Given text:
________________
The Chiefs, in a statement, stressed the team’s commitment to “use our platform to create an awareness and understanding of Native cultures, as well as celebrate the rich traditions of multiple tribes with historic connection to our region.”

Actress Kaniehtiio Horn, best known for her role as Tanis on the popular TV comedy Letterkenny, has been critical of Chiefs fans and their traditions that mimic Indigenous culture.

“I think it’s really simple. If somebody keeps telling you that what you’re doing is hurtful and they don’t like it, then I think the obvious thing to do is stop doing that thing,” Horn said. “Otherwise, you’re considered a bully. I don’t think it’s that complicated to try to figure out.”

Horn, who is from the Kahnawake Mohawk Territory just outside of Montreal, sees McGill University dropping the Redmen nickname for its male sports teams as a sign of progress.
________________
Records provided:
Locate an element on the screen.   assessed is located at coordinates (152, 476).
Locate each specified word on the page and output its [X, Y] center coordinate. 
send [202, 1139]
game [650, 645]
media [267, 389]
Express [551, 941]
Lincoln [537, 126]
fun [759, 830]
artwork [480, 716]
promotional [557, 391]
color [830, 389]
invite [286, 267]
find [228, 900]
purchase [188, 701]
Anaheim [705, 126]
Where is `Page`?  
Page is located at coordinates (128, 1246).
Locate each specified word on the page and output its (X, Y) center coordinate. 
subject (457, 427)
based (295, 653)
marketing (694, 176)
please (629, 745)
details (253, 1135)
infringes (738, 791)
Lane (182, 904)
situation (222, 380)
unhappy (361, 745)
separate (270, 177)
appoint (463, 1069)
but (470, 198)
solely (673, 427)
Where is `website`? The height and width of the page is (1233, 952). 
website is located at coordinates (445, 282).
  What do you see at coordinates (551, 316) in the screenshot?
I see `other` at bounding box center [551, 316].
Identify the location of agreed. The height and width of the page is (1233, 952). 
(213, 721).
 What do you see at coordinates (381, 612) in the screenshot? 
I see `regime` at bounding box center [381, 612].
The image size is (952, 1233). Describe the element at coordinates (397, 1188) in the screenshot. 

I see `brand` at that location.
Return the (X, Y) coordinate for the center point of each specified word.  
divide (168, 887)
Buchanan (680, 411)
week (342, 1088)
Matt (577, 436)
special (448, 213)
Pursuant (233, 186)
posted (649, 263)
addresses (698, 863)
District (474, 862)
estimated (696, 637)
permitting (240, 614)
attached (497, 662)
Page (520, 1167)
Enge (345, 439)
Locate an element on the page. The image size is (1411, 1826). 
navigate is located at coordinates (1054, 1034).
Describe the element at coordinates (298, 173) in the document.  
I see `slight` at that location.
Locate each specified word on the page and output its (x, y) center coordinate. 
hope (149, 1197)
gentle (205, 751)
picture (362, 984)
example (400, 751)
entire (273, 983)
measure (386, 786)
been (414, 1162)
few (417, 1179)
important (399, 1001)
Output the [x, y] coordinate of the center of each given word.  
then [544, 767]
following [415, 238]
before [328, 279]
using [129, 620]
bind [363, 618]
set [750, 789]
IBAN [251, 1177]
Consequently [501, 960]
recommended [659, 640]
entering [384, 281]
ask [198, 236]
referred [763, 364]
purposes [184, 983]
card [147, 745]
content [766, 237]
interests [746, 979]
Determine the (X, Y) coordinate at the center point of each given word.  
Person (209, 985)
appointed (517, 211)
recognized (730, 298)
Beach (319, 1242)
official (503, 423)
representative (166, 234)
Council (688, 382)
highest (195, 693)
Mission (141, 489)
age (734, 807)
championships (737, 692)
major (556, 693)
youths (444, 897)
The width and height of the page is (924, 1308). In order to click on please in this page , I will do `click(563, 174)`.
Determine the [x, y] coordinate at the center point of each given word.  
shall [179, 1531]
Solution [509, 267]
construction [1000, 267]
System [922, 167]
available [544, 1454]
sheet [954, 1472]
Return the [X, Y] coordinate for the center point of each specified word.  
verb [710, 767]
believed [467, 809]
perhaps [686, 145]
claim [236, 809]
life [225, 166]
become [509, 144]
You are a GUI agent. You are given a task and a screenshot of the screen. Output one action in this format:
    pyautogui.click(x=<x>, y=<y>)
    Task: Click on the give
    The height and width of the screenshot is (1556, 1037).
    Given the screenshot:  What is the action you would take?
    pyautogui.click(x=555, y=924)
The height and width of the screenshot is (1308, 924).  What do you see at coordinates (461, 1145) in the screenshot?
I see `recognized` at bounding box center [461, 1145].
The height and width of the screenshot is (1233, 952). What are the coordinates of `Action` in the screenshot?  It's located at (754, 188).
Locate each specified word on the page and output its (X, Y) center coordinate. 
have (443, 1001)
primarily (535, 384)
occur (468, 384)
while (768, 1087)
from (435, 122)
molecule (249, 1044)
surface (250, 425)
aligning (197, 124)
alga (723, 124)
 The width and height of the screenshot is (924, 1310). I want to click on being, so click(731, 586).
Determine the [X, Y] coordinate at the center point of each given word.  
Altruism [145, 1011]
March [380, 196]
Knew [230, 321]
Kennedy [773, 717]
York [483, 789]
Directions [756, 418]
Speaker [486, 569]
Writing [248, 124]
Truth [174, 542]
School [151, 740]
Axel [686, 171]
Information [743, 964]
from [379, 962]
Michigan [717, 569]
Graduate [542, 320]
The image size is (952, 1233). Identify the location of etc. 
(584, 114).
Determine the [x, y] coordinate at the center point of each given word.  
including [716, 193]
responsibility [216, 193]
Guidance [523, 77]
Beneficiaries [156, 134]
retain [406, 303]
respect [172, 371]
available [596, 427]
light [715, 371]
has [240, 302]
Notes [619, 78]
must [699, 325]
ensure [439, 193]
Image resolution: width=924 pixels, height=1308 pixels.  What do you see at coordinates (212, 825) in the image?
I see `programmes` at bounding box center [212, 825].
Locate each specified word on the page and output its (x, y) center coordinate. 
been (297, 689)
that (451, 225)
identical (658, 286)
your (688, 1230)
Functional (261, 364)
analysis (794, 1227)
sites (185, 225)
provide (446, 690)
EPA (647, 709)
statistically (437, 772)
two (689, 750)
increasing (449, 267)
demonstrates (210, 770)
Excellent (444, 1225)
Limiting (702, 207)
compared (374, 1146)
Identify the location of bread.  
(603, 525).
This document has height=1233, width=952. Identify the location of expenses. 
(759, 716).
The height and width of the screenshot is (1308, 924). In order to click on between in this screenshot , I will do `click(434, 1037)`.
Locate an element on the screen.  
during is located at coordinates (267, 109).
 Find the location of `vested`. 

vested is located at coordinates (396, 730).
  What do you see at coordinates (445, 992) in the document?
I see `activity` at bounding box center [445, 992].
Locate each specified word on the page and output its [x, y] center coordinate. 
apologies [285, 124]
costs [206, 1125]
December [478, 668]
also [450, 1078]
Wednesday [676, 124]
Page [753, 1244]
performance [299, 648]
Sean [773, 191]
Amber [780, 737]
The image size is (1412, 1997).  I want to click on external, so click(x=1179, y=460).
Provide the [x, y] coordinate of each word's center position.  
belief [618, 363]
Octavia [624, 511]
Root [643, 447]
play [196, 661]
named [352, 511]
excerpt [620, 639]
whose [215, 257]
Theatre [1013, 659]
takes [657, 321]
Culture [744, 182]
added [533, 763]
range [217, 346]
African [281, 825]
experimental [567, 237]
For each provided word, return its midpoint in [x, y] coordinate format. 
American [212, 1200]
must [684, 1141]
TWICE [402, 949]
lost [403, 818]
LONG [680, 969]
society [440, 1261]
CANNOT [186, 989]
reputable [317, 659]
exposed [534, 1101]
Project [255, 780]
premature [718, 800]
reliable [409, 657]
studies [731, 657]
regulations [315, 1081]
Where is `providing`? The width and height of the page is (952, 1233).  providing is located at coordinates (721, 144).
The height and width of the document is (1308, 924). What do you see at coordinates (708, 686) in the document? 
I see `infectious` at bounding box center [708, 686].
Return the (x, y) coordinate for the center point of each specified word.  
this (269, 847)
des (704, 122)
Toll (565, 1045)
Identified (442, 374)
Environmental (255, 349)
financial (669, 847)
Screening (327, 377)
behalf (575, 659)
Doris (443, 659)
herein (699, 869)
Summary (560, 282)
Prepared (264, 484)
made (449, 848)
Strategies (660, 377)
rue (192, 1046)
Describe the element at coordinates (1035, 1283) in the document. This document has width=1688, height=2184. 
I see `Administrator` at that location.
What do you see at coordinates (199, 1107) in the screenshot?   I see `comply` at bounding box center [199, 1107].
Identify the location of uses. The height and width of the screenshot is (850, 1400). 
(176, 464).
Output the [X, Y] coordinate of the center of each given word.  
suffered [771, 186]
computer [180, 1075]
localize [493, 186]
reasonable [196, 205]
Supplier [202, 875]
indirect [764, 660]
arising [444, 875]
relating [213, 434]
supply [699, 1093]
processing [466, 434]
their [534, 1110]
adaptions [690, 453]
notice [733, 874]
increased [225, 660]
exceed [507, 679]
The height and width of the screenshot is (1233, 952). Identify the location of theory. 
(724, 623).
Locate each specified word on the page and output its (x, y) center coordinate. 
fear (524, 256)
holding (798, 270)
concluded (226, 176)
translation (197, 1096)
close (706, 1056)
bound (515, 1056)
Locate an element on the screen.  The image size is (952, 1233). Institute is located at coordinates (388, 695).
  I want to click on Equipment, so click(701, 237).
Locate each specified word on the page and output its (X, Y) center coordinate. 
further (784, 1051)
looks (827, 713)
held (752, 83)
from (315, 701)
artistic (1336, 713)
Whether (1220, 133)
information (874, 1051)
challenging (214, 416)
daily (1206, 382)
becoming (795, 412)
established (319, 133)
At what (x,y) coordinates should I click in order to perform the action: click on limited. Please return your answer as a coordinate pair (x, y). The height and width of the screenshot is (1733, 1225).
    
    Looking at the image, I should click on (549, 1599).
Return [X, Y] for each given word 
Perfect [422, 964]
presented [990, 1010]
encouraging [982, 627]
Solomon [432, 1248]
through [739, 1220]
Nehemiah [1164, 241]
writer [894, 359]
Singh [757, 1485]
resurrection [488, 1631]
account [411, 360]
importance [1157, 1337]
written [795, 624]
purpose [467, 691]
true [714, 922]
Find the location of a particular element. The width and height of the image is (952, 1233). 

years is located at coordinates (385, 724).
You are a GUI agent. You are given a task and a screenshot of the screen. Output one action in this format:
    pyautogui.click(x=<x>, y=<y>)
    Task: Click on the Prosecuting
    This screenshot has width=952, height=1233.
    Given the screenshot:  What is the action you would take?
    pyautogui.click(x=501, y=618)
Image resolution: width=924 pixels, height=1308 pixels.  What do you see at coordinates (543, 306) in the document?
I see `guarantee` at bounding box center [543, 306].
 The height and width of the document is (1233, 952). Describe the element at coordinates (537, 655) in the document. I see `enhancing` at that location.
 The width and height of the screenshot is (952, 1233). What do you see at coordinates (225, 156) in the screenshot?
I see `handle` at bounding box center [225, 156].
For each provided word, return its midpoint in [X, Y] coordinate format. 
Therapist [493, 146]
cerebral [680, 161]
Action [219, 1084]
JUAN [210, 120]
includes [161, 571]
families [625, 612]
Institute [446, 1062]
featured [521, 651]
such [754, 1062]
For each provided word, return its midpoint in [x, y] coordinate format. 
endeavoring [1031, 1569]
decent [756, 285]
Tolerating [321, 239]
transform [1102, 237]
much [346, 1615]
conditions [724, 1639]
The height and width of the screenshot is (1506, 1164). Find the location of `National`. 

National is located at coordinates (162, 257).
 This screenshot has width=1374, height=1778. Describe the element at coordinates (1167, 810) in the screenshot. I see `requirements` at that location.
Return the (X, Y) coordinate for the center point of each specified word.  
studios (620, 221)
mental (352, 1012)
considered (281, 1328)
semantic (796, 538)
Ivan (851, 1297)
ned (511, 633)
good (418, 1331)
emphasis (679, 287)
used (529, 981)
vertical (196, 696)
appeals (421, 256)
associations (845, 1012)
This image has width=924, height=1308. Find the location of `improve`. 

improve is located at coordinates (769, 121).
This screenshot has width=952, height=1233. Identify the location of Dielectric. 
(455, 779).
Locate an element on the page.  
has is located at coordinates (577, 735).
________________
Task set:
1. In the passage about the Chiefs, why does Horn believe fans should stop traditions that mimic Indigenous culture? Answer in one to three sentences.
2. Extend the passage about the Chiefs and Indigenous traditions, picking up after its final sentence.
The data has no connection to the passage about the Chiefs.

Outputs by task:
1. Horn says that if somebody keeps telling you that what you are doing is hurtful and that they don't like it, the obvious thing is to stop. Otherwise, she says, you are considered a bully.

2.
Schilling, an Akwesasne Mohawk whose family left the territory straddling the Quebec, Ontario, and New York borders after his great grandmother rescued his grandmother from a boarding school, considers himself a sports fan without a team, at least for now. He grew up a 49ers fan before recognizing the symbolism of the name.

“I don’t expect the Kansas City Chiefs name to change anytime soon. Or the Washington team or the Cleveland Indians or the Atlanta Braves,” Schilling said. “I don’t expect them to change their names anytime soon, although I would love them to.

“I’ve been asked, Well, what team do you support? And I say I would support whatever team changes the name.”

Both Horn and Schilling feel that the simple step of banning headdresses and warpaint from NFL stadiums would be helpful, but Forsyth wants things taken further.

“I would hope that these symbolic changes don’t stop at the level of symbolism because it has to be attached to structural change,” said Forsyth, a member of the Fisher River Cree Nation in Manitoba. “Simply the fact that we don’t use the word anymore doesn’t change the fact that there isn’t systemic racism and other forms of racism that are limiting the way people understand each other and the way they engage in sport.”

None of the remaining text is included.